Lehman & McGill, (2001). Quantification of the differences in electromyographic activity extent between the upper and lower portions of the rectus abdominis muscle during chosen trunk exercises. Physical Therapy, 81(5), 1096.
McGill, (1991a). Electromyographic activity of the abdominal and low back musculature during the generation of isometric and dynamic axial trunk torque: Implications for lumbar mechanics. Journal of Orthopaedic Research, 9(1), 91.
McGill, (1991b). Kinetic possible of the lumbar trunk musculature about three orthogonal orthopaedic axes in extreme postures. Spine, 16(7), 809.
McGill, (1992). A myoelectrically based dynamic 3-D form to predict loads on lumbar spine tissues during lateral bending. Journal of Biomechanics, 25(4): 395.
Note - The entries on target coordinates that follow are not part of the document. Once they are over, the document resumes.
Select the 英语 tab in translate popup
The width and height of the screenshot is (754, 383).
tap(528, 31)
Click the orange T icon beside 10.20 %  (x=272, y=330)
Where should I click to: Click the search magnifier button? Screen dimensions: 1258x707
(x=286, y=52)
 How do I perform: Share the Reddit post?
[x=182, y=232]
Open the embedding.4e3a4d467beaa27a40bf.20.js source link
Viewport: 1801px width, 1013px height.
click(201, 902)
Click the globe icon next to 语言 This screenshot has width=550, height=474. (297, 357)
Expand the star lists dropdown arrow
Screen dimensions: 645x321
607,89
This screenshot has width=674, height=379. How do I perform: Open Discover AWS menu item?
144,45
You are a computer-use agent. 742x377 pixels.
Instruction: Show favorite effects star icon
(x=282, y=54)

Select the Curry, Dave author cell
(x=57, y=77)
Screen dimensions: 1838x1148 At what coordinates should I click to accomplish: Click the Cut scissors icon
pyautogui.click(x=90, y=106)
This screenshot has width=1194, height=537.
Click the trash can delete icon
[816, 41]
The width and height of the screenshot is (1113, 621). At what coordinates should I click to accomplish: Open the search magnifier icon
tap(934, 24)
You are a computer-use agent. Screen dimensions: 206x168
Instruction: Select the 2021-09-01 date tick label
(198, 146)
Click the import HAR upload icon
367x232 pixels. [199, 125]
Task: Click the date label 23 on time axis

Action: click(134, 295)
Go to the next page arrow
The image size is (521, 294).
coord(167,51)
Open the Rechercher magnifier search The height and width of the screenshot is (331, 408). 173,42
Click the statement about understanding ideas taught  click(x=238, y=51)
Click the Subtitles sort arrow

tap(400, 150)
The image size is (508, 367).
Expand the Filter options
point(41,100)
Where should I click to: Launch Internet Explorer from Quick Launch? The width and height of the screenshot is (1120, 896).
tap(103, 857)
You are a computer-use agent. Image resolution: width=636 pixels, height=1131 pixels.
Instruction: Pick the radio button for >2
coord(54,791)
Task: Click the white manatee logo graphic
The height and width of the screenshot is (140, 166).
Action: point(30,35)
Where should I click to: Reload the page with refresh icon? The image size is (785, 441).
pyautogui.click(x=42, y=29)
McGill, (2006). Ultimate back fitness and performance. Waterloo, ON: Backfitpro Inc.
Nitz & Peck, (1986). Comparison of muscle spindle concentrations in large and small human epaxial muscles acting in similar combinations. The American Surgeon, 52(5), 273.
Richardson, Jull, Hodges, & Hides, (1999). Therapeutic exercise for spinal segmental stabilization in low back pain. Edinburgh, Scotland: Chruchill Livingstone.
Vera-Garcia, Elvira, Brown, & McGill (2007). Effects of abdominal stabilization maneuvers on the control of spine motion and stability against sudden trunk perturbations. Journal of Electromyography and Kinesiology, 17(5), 556.